=== DATA SECTION ===

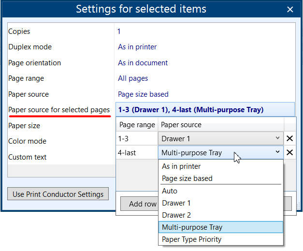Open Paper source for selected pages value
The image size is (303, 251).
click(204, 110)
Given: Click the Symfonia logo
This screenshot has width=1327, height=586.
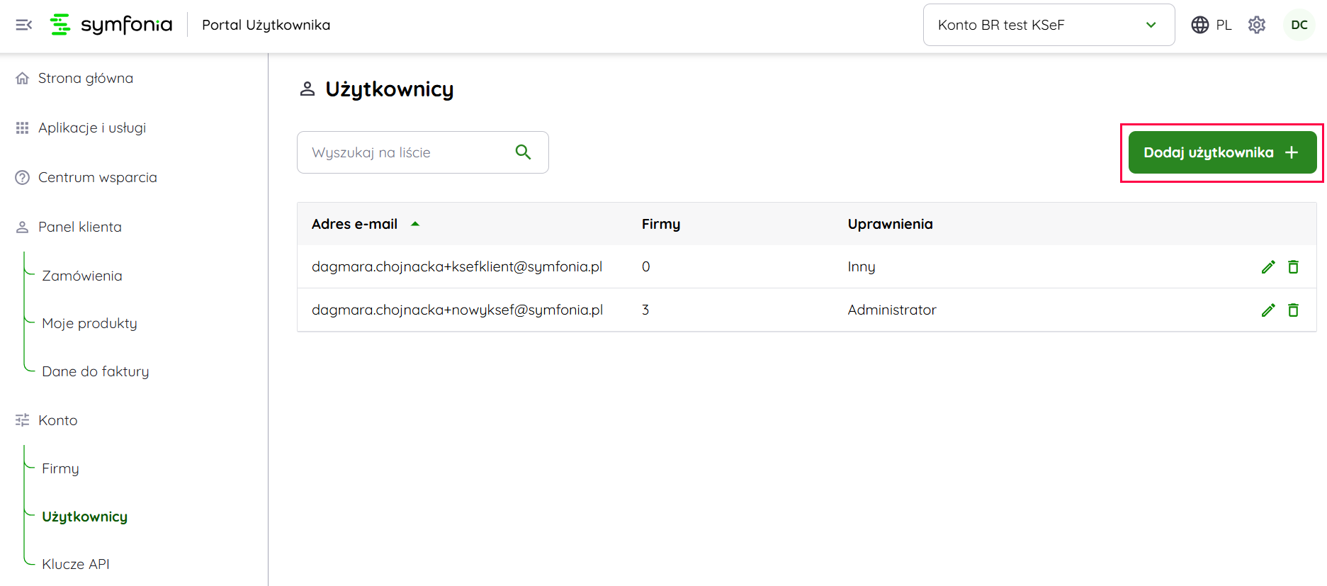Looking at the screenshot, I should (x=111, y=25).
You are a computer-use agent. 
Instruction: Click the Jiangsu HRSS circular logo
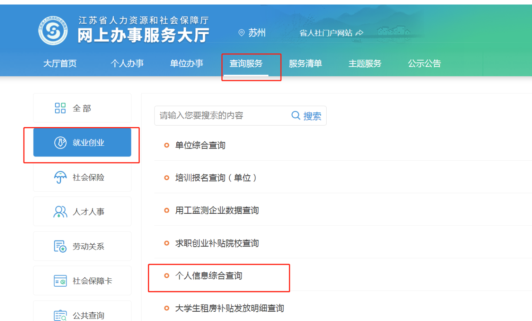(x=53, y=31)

===
=== DATA SECTION ===

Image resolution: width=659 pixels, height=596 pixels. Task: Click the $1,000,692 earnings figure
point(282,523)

===

* **PROBLEM DETAILS**: Rewrite the stretch of rows from the line containing "Open Paper source for selected pages value" through the line containing "(x=53, y=31)", replacing "logo" with "emblem" and changing nothing else. Leave the pictures out of your answer.

* **ANSWER TO THE EXERCISE**:
Open Paper source for selected pages value
The image size is (303, 251).
click(204, 110)
Given: Click the Symfonia emblem
This screenshot has width=1327, height=586.
Looking at the screenshot, I should (x=111, y=25).
You are a computer-use agent. 
Instruction: Click the Jiangsu HRSS circular emblem
(x=53, y=31)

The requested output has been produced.